Ben McElroy: How I Learnt to Disengage from the Pack review – shining a light in tough times

A shivering seabed of sound, haunted by barely there vocals and stitched together with lo-fi production – McElroy has made a beautiful early year listen
  
  

Ben McElroy.
Deeper stuff lurks in its layers … Ben McElroy. Photograph: Caroline Daryanani/©LOVEphotography™

Ben McElroy first made music as a teenager experimenting with cassette recorders. His adult process may have upgraded to a laptop, but his primary tools remain doggedly lo-fi: accordions in such a state of distress that they fall apart before the end of a song, disintegrating audio equipment, plus well-worn string instruments, whistles and guitars. All often come together to create a shivering seabed of sound: when his barely there vocals appear, as they do on the title track, it evokes a haunting.

How I Learnt to Disengage from the Pack recalls the ambient/indie-folk of groups such as Epic45, with technology adding texture – although McElroy’s tunes are often cast in more traditional clothes. Store Away for a Winters Day features a fiddle pivoting and swooping over a pretty soft drone, while Hedgehogs begins like a piece of 8-bit rural weirdness (carrying hints of the Ghost Box record label’s output) before blossoming into something straighter, but still playful and free. See More engineers webs of bright guitars before the tune turns into a processed, enveloping shimmer – suggesting a dazzle in communion with the natural world – while Wolves Dance yomps with grit on its boots, leading off from a cello towards whistles that create their twisted Celtic lament, accompanied by scattershot hand drums.

Deeper stuff also lurks in its layers.

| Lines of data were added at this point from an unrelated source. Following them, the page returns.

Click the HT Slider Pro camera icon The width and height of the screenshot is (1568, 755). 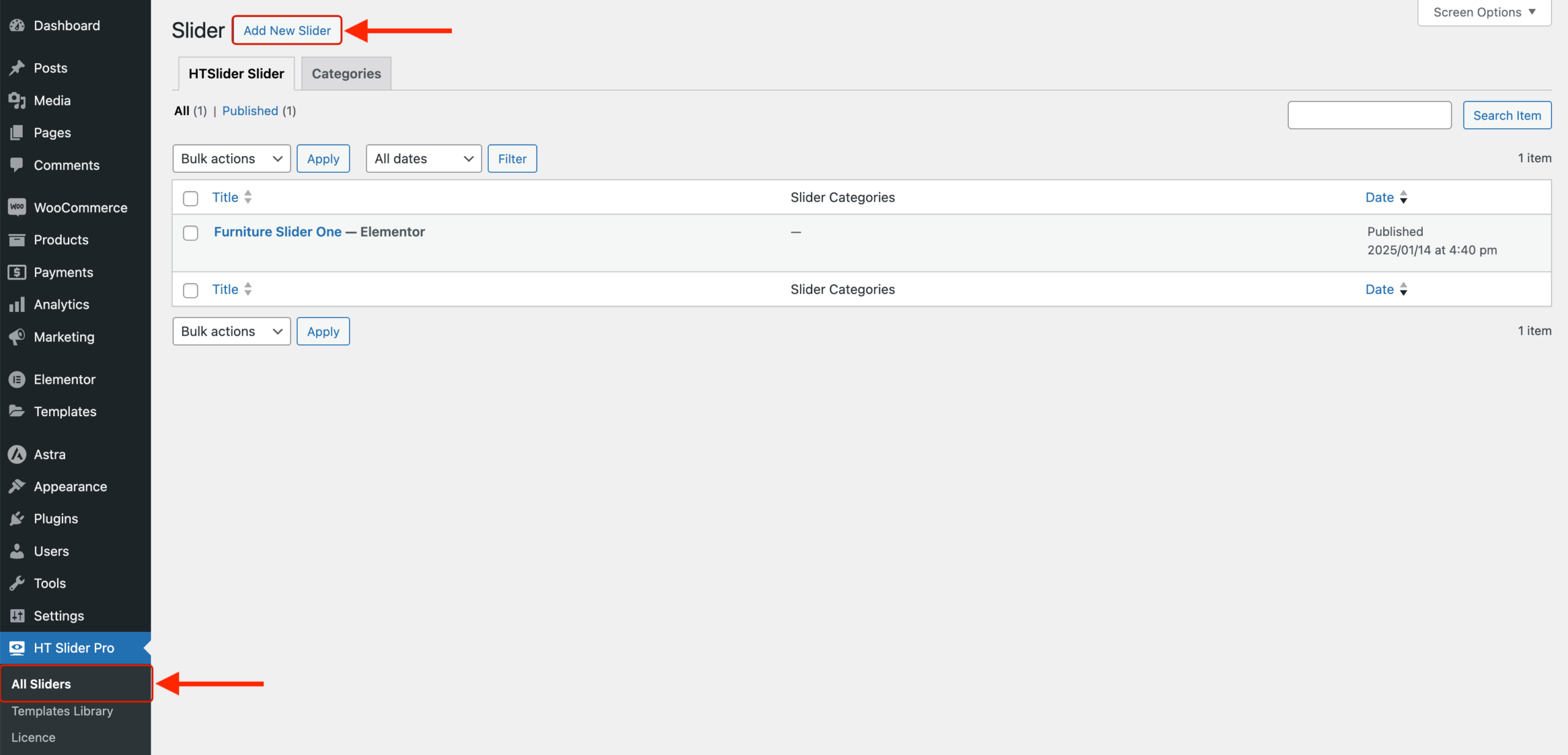pyautogui.click(x=17, y=648)
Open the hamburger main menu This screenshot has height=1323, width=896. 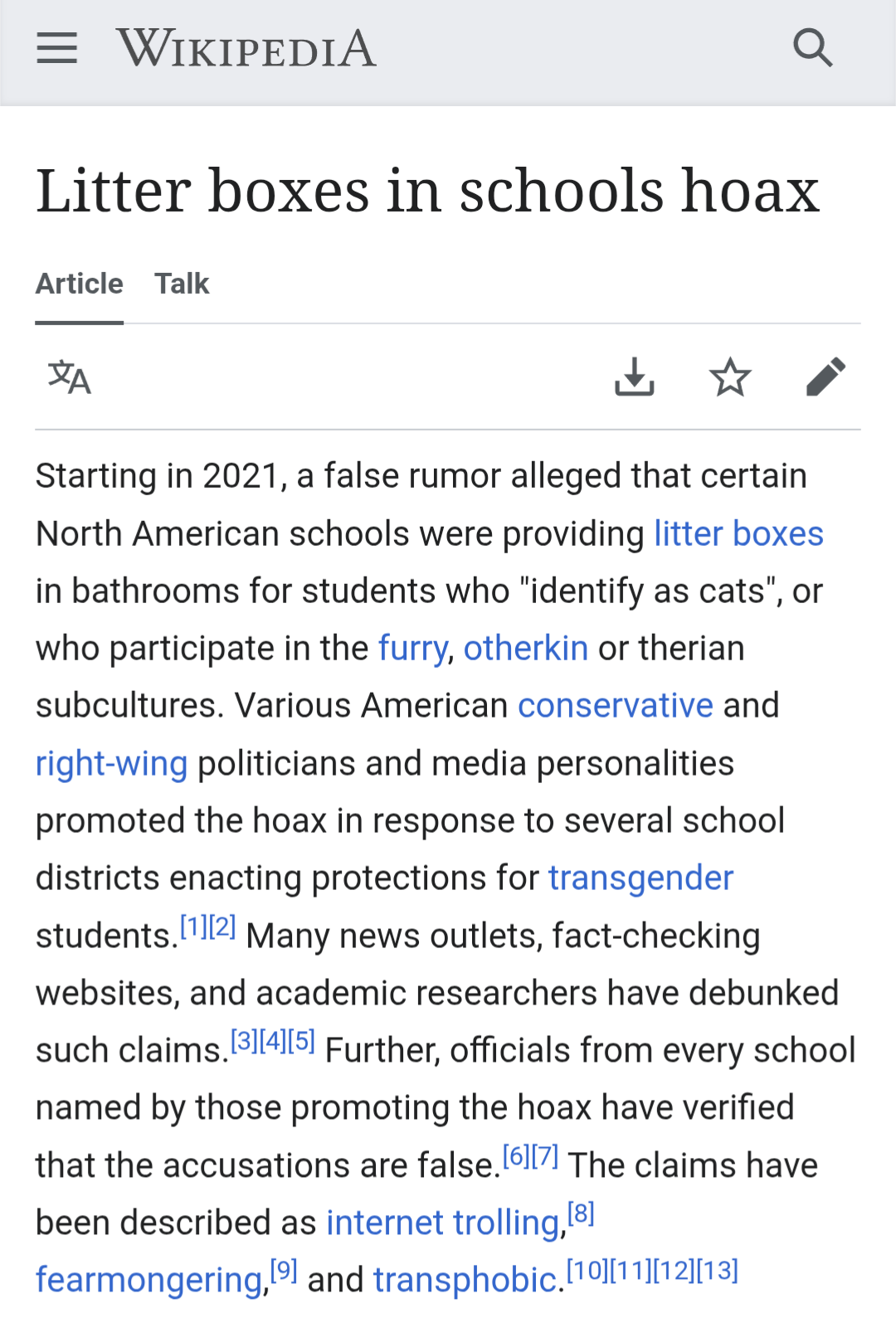[56, 48]
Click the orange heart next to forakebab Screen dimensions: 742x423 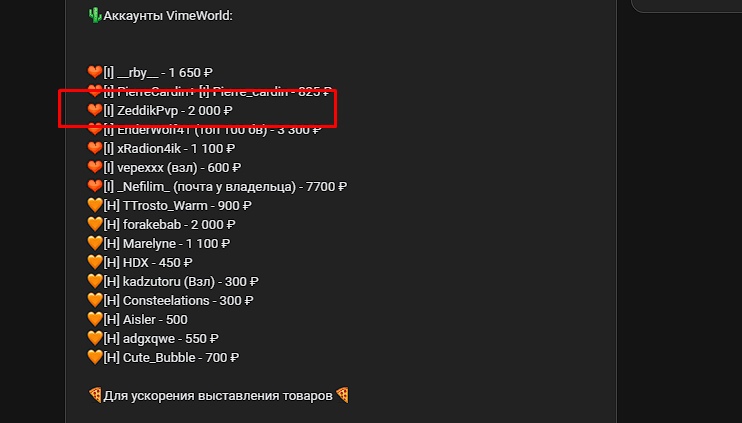pyautogui.click(x=95, y=224)
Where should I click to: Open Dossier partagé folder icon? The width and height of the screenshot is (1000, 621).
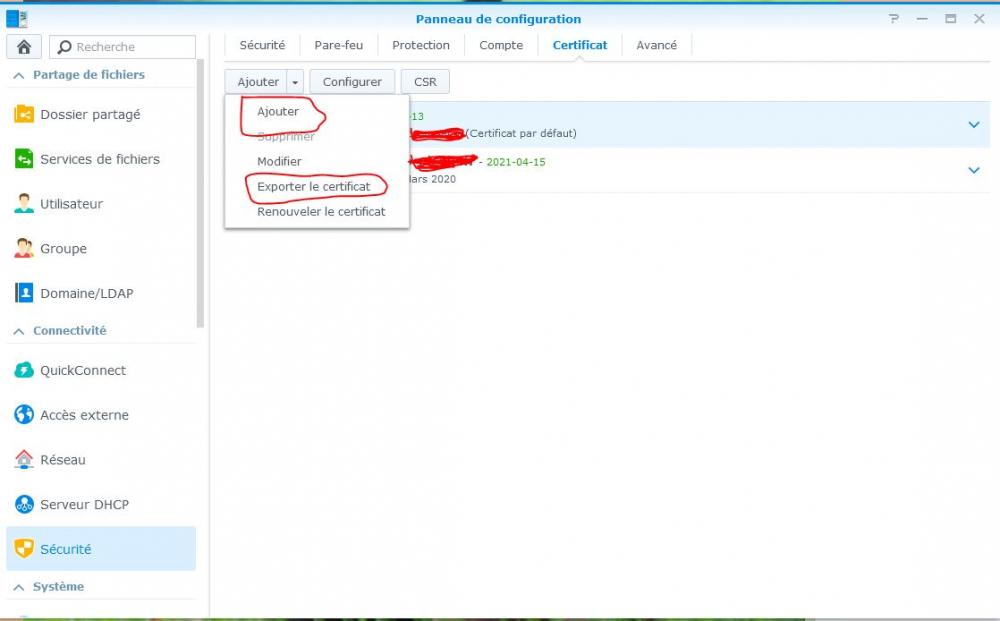click(24, 114)
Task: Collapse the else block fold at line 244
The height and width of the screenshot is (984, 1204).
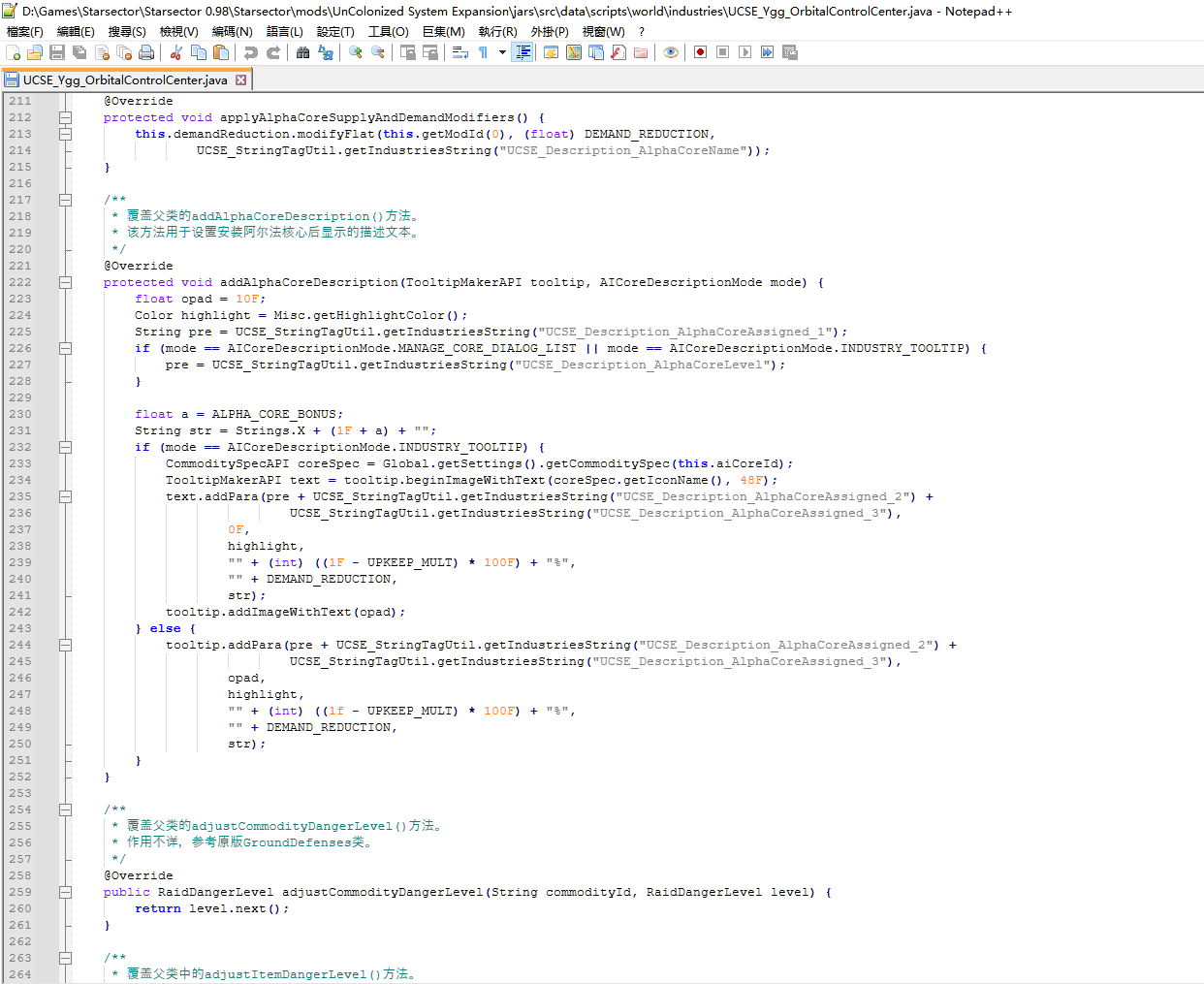Action: (65, 645)
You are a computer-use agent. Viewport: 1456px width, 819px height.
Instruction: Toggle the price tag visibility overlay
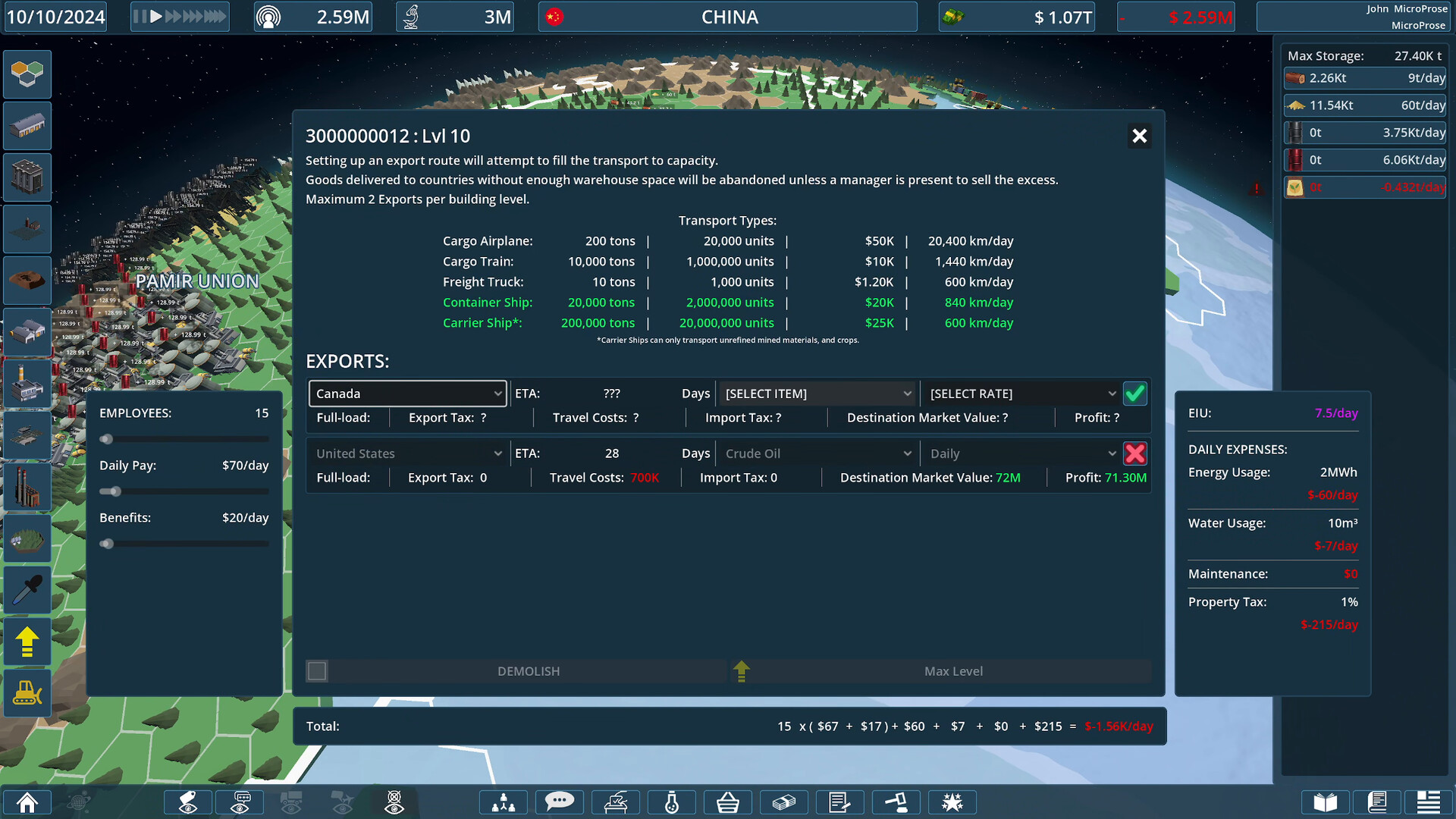188,802
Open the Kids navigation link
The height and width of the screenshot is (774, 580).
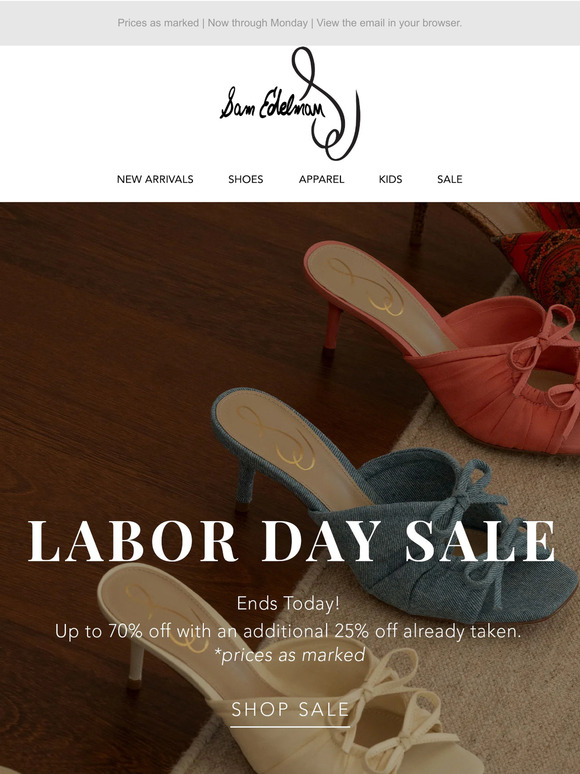pos(390,179)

Buried birdsong in From Time to Time casts the bouncy tune after it in a strange sheen, while electronic decay rubs and twitches throughout. A teacher by day, McElroy recorded this album in snatches over five years. Finishing it coincided with him moving out of a much-loved home: he wonders whether we can hear that loss in its fissures. If anything, this record is too pretty, and could do with more baring of teeth. Nevertheless, it remains a beautiful early year listen, shining a light in tough times.

Also out this month

NiteworksA’ Ghrian is the Skye band’s third album of Gaelic and Scots tunes taken down the trance rave-up. When it works it’s perversely fantastic, although it has to stray far from folk – you’d never guess that Gura Mise Tha Fo Èislein (I Am Full of Grief) was based on a traditional tune – but too often past and present jar for the pipers going poppers-o’clock. Nancy Kerr’s meaty and moving The Poor Shall Wear the Crown: Songs by Leon Rosselson (Little Dish) explores the political songbook of the folk club singer, children’s writer and Russian refugee. Prolific mid-Wales musician Toby Hay’s Live at Hyde Park Folk Festival (self-released) is yet another gorgeous release by the skilful guitarist, David Grubb and Aidan Thorne supporting him subtly with strings.

• This review was updated on 14 January to correct an error: McElroy’s album coincided with him moving out of his home, not with the end of a relationship.